Юрий усмехнулся в ответ:
– Когда летишь?
– Завтра-послезавтра, – сказал Строгофф. – Как только мать найдёт какую-то свою старинную подругу. Чтобы она не чувствовала себя здесь слишком одинокой. Но до выставки время ещё есть – я думаю, мы успеем.
– Да. Время у нас пока есть…
***
В понедельник в десять утра Ричард Корриган уже был в своём офисе, а его коллега из департамента по борьбе с наркотиками Дуглас Бишоп знакомил инспектора с обстоятельствами дела об убийстве в Эль-Пасо – всё было собрано в большой красной папке с кучей документов: фотографии с места преступления, показания свидетелей…

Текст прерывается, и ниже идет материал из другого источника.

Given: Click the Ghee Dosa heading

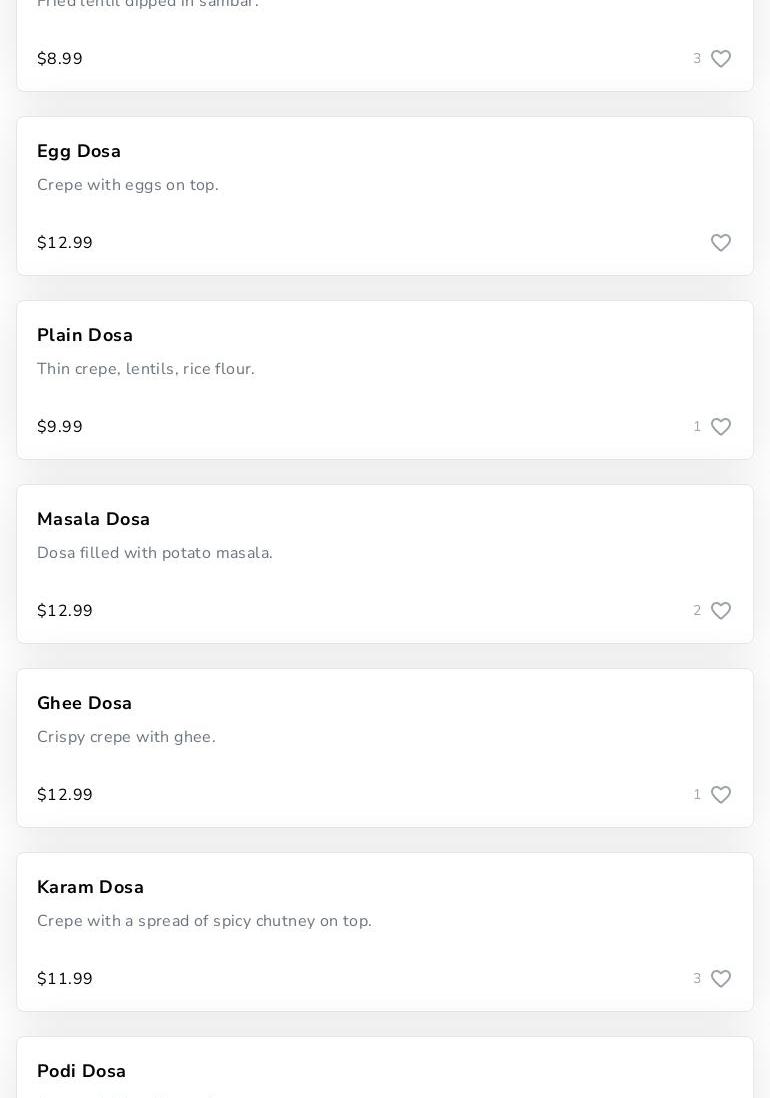Looking at the screenshot, I should (85, 703).
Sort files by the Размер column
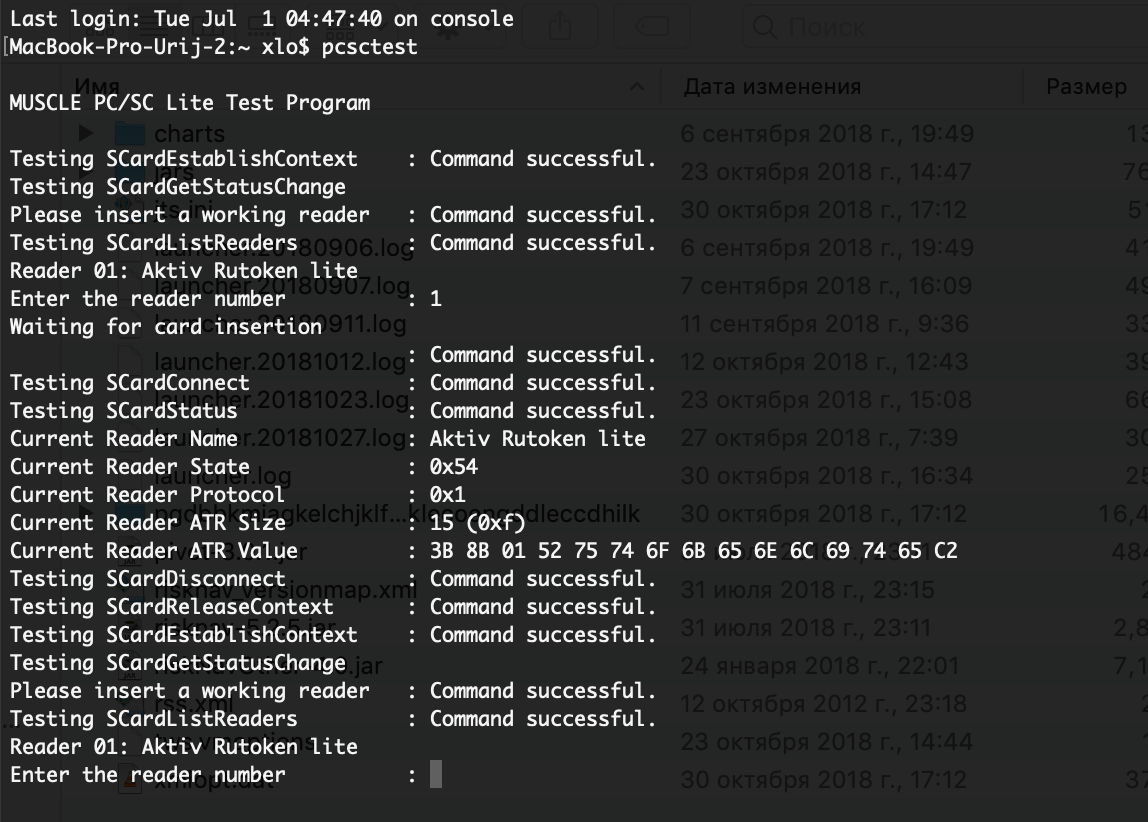Image resolution: width=1148 pixels, height=822 pixels. (x=1086, y=87)
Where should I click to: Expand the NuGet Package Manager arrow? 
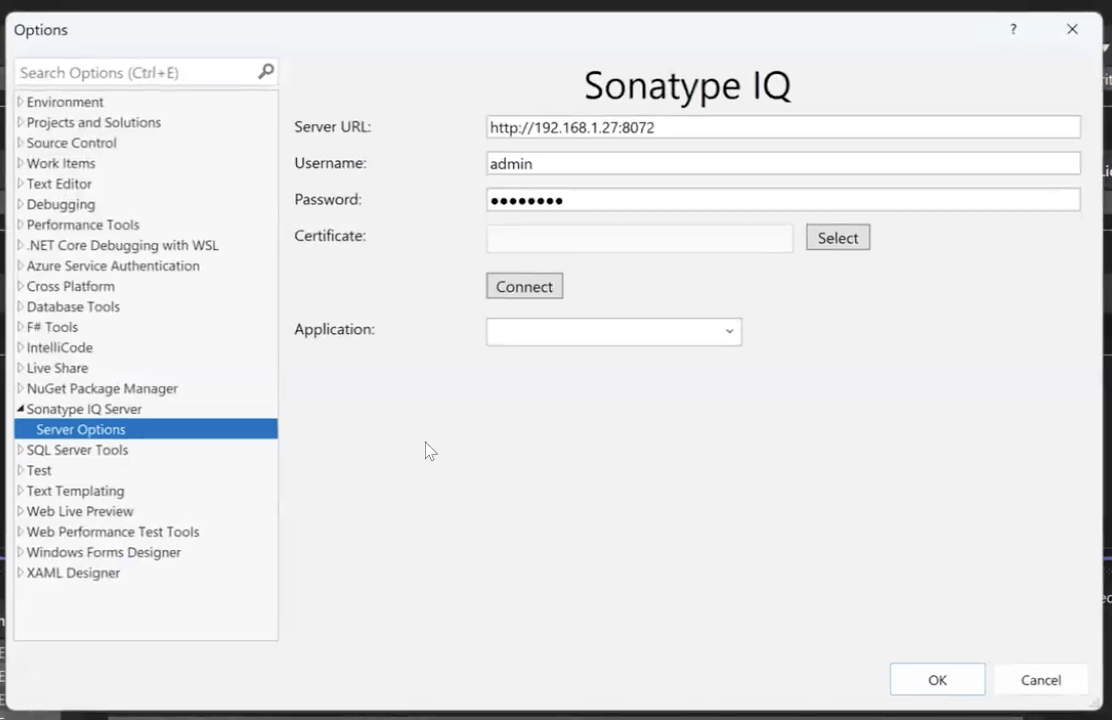click(20, 389)
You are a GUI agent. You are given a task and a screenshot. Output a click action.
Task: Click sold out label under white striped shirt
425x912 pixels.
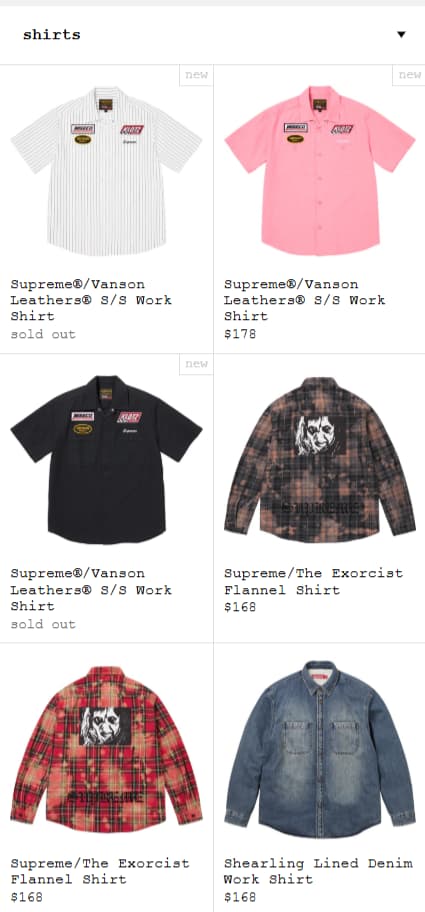pyautogui.click(x=43, y=334)
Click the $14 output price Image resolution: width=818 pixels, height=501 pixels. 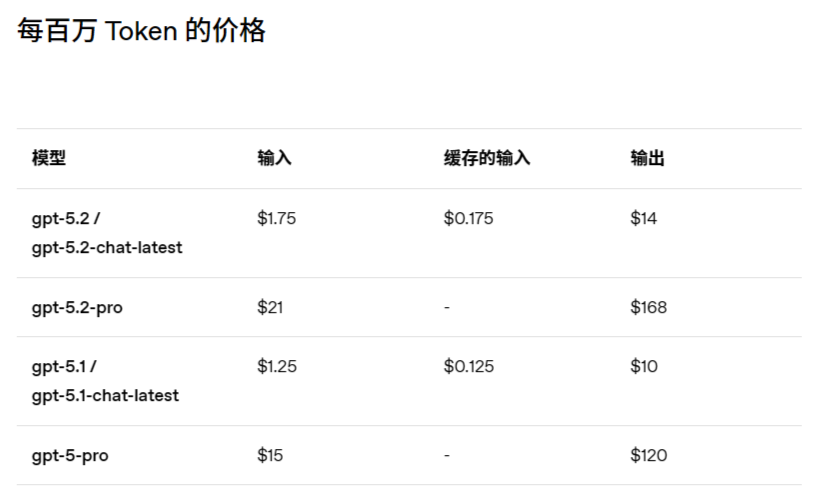click(x=643, y=218)
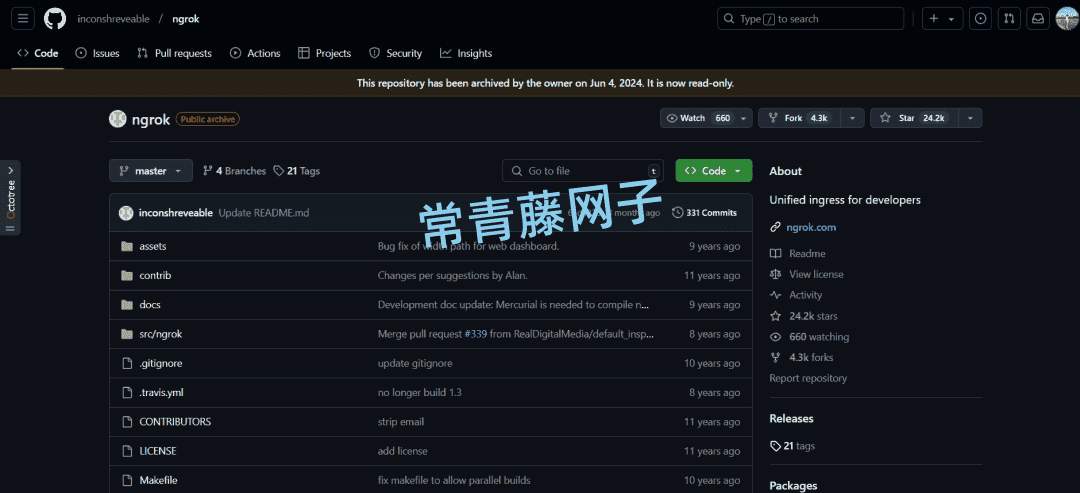Open the notifications inbox icon
The height and width of the screenshot is (493, 1080).
1039,18

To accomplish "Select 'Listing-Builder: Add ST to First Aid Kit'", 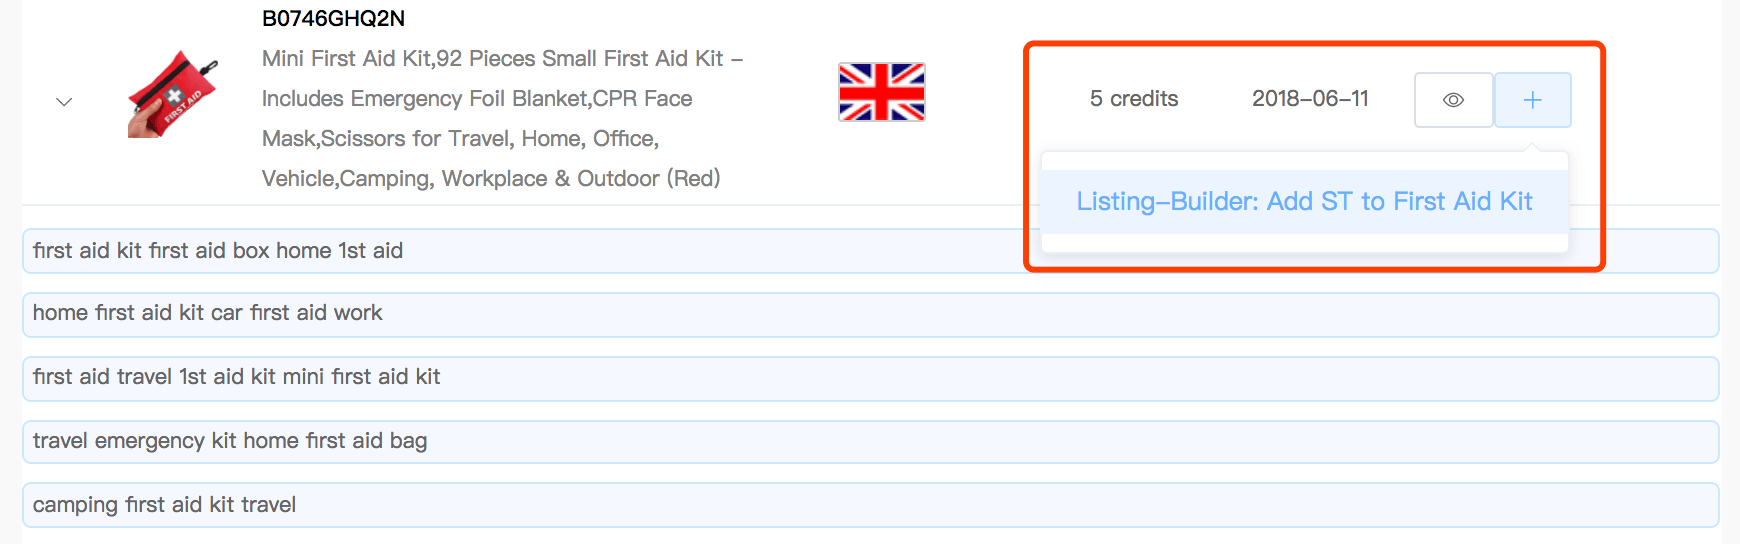I will pyautogui.click(x=1304, y=202).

Даже на фотографиях резные фигурки выглядели потрясающе – небольшие, максимум три дюйма в высоту, невероятно хрупкие на вид, удивительно точно воспроизведенные лица – видны даже маленькие зубки, а у одного солдатика – и крохотная родинка на лице. Плюс несколько слоёв тончайшего костяного кружева, изображающего одежду конца семнадцатого века, скелеты и внутренние органы людей. Корриган присвистнул от удивления.
– Впечатляет? – тихо спросил Бишоп.
– Не то слово… Никогда не видел ничего подобного.
– Согласен. И знаешь… это кощунство, то, что я сейчас скажу, но на секунду я даже понял, ради чего были все те убийства… Хотелось бы увидеть хоть одну из этих фигурок вживую – только где ж их достать?
Корриган задумался: по роду деятельности ему часто приходилось иметь дело с коллекционерами и экспертами в области всевозможных видов искусства по всему миру. Мысленно перебирая в памяти всех, кто имел хоть какое-то отношение к резной миниатюре, Ричард быстро пришёл к выводу, что никто не сможет предоставить ему больше информации, чем оценщик ценностей парижского музея Клюни, которого он не видел уже много лет.